O repentismo também o caracterizava... “Tarde Berraste (!)”. Quantos alcoutenejos dirão ainda este provérbio sem lhe conhecerem a paternidade? Evitei mencionar este seu dito nessa crónica que escrevi no JBG, porque poderia ser interpretado como um indicador de uma personalidade agressiva que na realidade não era. Era sim um homem duro, porque a vida também tinha sido madrasta para ele. A mim deu-me sempre um jeitão usá-lo e ainda o utilizo frequentemente. É certo que há provérbios semelhantes tais como «andas sempre atrás como o rabo!», «isso agora são sopas depois de jantar!» etc., mas nenhum tem a força e a clareza destas duas palavras. Às vezes quando o digo até me pergunto: será que eles me compreendem? Mas percebem sempre, tal é a sua força!

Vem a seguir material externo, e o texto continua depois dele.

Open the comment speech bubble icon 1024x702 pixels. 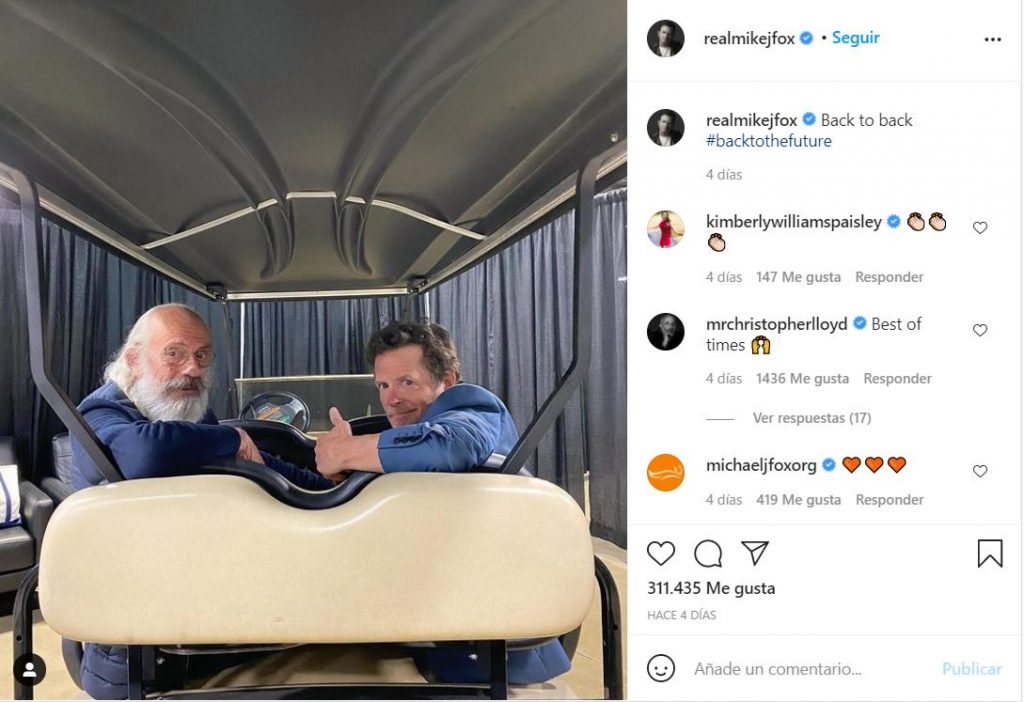pos(708,554)
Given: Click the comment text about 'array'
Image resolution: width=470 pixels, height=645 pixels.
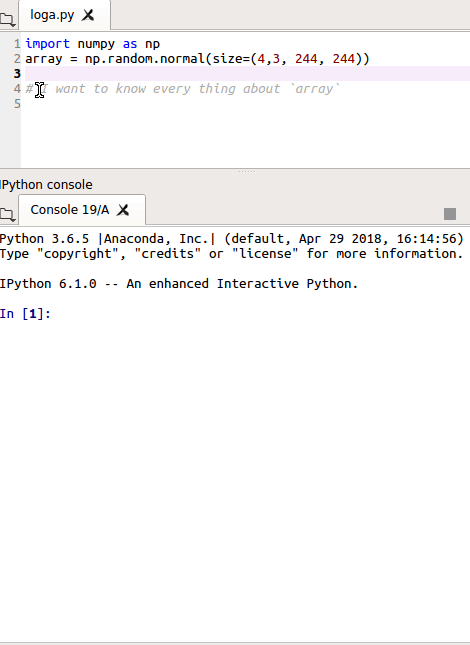Looking at the screenshot, I should pos(183,88).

A estória conta-se rapidamente. O amigo António vinha com a sua cabrinha estrada abaixo até às imediações do Celeiro, aonde tinha que deixar a estrada alcatroada para subir o caminho de terra batida em direcção ao cerro aonde morava. A cabra não estava pelos ajustes, queria ir pela estrada e o amigo António puxava-a para o caminho. Ora puxa a cabra, ora puxa o amigo António até que já exausto e desorientado atira-lhe com a estaca com tanto azar que lhe acerta na cabeça. A cabra coitada baliu meeehhhh (!) e caiu redonda na estrada. O amigo António dispara de imediato: “tarde berraste!”

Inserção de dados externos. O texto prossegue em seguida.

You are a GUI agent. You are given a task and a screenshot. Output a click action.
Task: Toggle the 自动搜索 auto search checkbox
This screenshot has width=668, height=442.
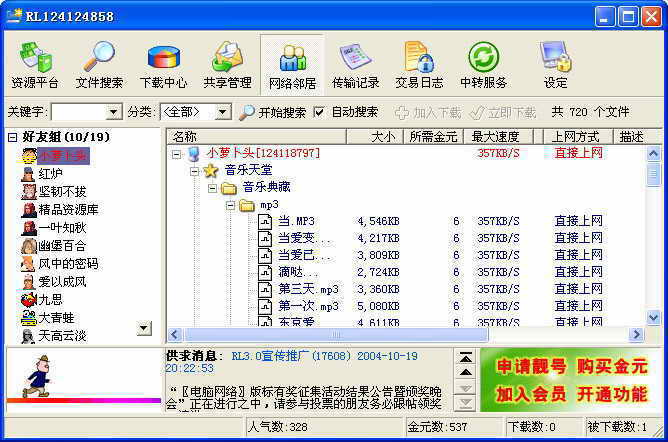point(320,112)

[À direita fica o cerro onde vivia no seu tugúrio. Foto JV, 2008]
Foi este amigo António que eu conheci. Um espírito de resistente que aliava um repentismo que fazia inveja (não era um homem de ataque, mas possuía um contra-ataque tão poderoso que punha qualquer opositor KO!), com laivos de filosofo popular. Possuía também um humor acre e uma faculdade enorme no uso de uma linguagem cifrada, que só entendia quem ele bem queria. Foi a única pessoa com quem me correspondi em Alcoutim, enquanto vivi 5 anos em Bruxelas. Era a minha mãe que lhe escrevia as cartas. Dizia-me ela: “não percebo nada do que ele te diz filho...”.

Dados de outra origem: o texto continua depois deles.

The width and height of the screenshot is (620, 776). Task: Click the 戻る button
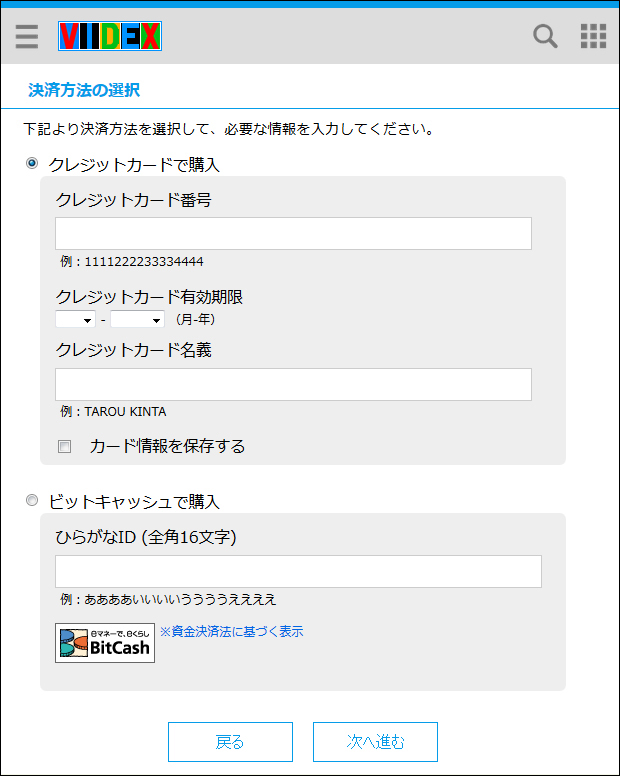pyautogui.click(x=230, y=742)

Para finalizar não resisto a contar uma vez mais esta estória, que ilustra bem esta sua última faceta. Sempre que chegava a Alcoutim para férias com os meus 16, 17 ou 18 anos lá vinha ele como sempre efusivo e entre grandes abraços, com os olhinhos a reluzirem de êxtase parecendo quererem saltar-lhe das órbitas, lá começava a pôr-me a par das “fofocas” e a contar-me as suas desventuras. “ Então meu grande amigo como é que vão aquelas maganas lá por Lisboa? Cada vez mais bonitas, não é? Ai amigo, amigo, qualquer dia vou ter que dar por lá uma volta que isto por cá anda muito mal!”.
(*) Nunca ousei perguntar-lhe de onde lhe vinha esta alcunha, porque sabia que isso o incomodava. Havia no entanto algumas versões sobre o tema. Estando seu pai muito doente e suscitando a atenção de toda a família, virou-se certo dia para a mãe em desespero e pergunta: “mas então nesta casa hoje nunca mais se janta, nem o Sacramento do Altar?” A vox populi alcouteneja atribuía por outro lado ao amigo António, este dito que se usava muito naqueles tempos em Alcoutim: “nem o pai morre, nem a gente almoça, nem o Sacramento do Altar!”. Carlos Brito num artigo recente no JBG referia: “Ganhou esta alcunha pela forma como pranteou a morte do pai em gritos compulsivos e repetidos”: “O meu pai morreu, valha-me o Sacramento do Altar!”.
O denominador comum a todas estas versões está no facto de a alcunha estar relacionada com a morte do pai. Vá-se lá saber qual é a verdadeira? Mas também o que é que isso interessa?